Disinfestazione Zanzare

Zanzara Tigre

Particolarmente aggressiva, la Zanzara Tigre è attiva anche in pieno giorno. La femmina attacca preferibilmente l'uomo procurando pomfi e irritazioni fastidiose. Dato che non vola molto in alto, tende a pungere soprattutto le gambe. Studi recenti svolti in Emilia-Romagna hanno permesso di capire meglio le abitudini di questo insetto consentendo così di poter studiare metodi di prevenzione efficaci. Clicca per vedere il video.
 
I siti maggiormente a rischio sono:
• abitazioni con esterno (inteso come cortile o giardino)
• parchi (giardini e spazi verdi di ampie dimensioni)
• vivai (inseriti in ambienti urbani)
• piazzali con o senza verde (parcheggi privati ad uso pubblico, zone di carico scarico all’interno delle aree produttive, ecc.)
Maggiore sarà quindi l’area in cui effettuare la disinfestazione, più il risultato sarà duraturo ed efficace, creando una barriera protettiva contro questo fastidioso insetto.

Disinfestazione larvale

La lotta antilarvale consente di eliminare in breve tempo un grande numero di “potenziali” zanzare adulte, agendo in aree limitate ed impiegando quantità modeste di specifici insetticidi antilarvali. Si tratta pertanto di una forma di lotta caratterizzata da un impatto ambientale minore rispetto a quello che accompagna la lotta contro le zanzare adulte. Per eseguire una corretta disinfestazione antilarvale è necessario esaminare con attenzione l’area oggetto dell’intervento, registrando la presenza di tutti i siti di ristagno dell’acqua, ovvero i potenziali focolai di sviluppo larvale. In questi luoghi l’esecuzione di specifici campionamenti farà capire quando iniziare gli interventi antilarvali, con che cadenza ripeterli e quali sono i livelli di controllo ottenibili. Gli insetticidi antilarvali sono caratterizzati da tossicità, persistenza d’azione e impatto su organismi non bersaglio (pesci, anfibi, crostacei, altri insetti, alghe, …) variabili in funzione del principio attivo contenuto e del tipo di formulazione. La minor persistenza d’azione (circa 36 ore) è posseduta dai formulati microbiologici a base di Bacillus thuringiensis var. israelensis, per contro con il ricorso al temephos (estere fosforico ampiamente utilizzato a livello mondiale per questo tipo di interventi) è possibile ottenere persistenze dell’ordine di 7- 10 giorni.

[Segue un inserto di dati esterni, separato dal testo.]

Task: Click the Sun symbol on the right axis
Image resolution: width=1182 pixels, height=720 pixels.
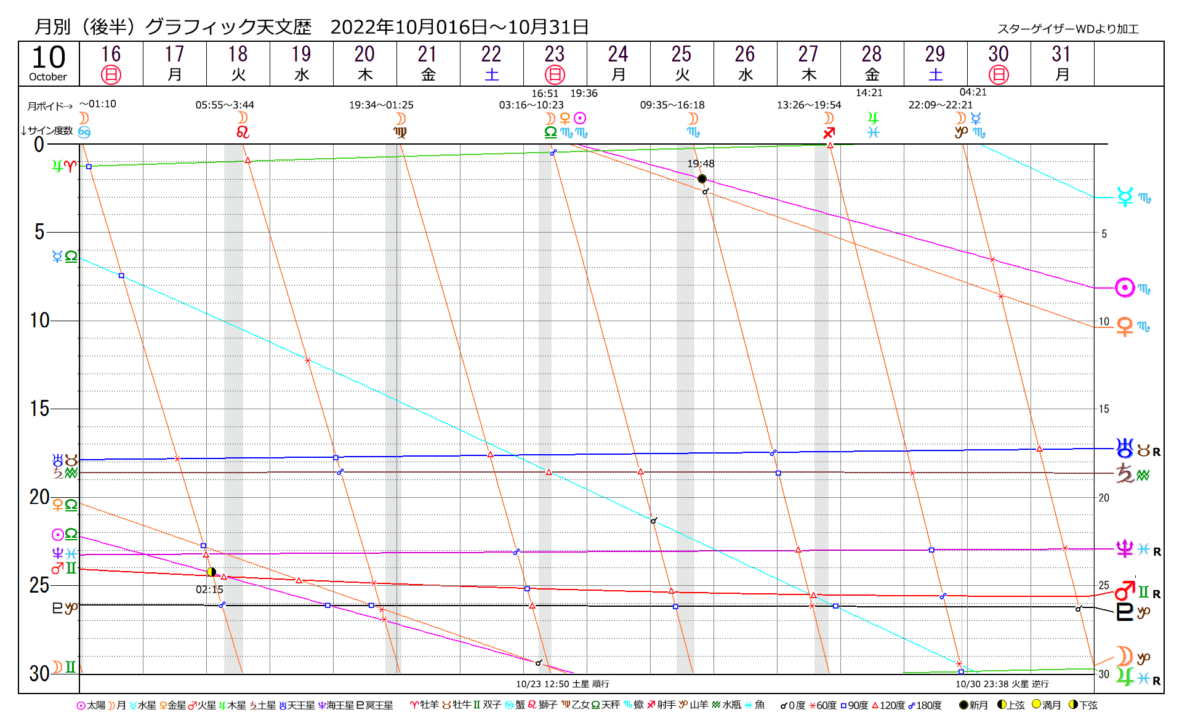Action: 1125,288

Disinfestazione adulticida

La lotta contro le forme adulte (alate) delle zanzare si rivela necessaria quando non è stato possibile eseguire con sufficiente tempestività la lotta antilarvale.
Nelle aree esterne e non essendo previsto in esterni l’impiego delle attrezzature ad ultra basso volume (ULV), si impiegano turbo atomizzatori o nebulizzatori a motore di potenza variabile. In ogni caso si utilizza un liquido vettore (l’acqua) per disperdere nell’ambiente minute goccioline composte da acqua ed un formulato insetticida.
Il contatto tra zanzara adulta e insetticida potrà avvenire per contatto diretto tra gocciolina e insetto in volo o, quando la zanzara si posa, per contatto tra la superficie ove è si è depositato l’ insetticida e le zampe dell’insetto.
Negli interventi in aree esterne è importante dirigere il getto dell’insetticida verso i luoghi che offrono alle zanzare adulte ripari freschi ed ombreggiati (siepi, cespugli, arbusti, …). Per contro non è utile trattare la chioma di alberi ad altezze superiori i 3-4 metri. Si tratta infatti di una fascia spesso ventosa, esposta al sole, poco umida e pertanto non favorevole alla lunga sosta degli insetti.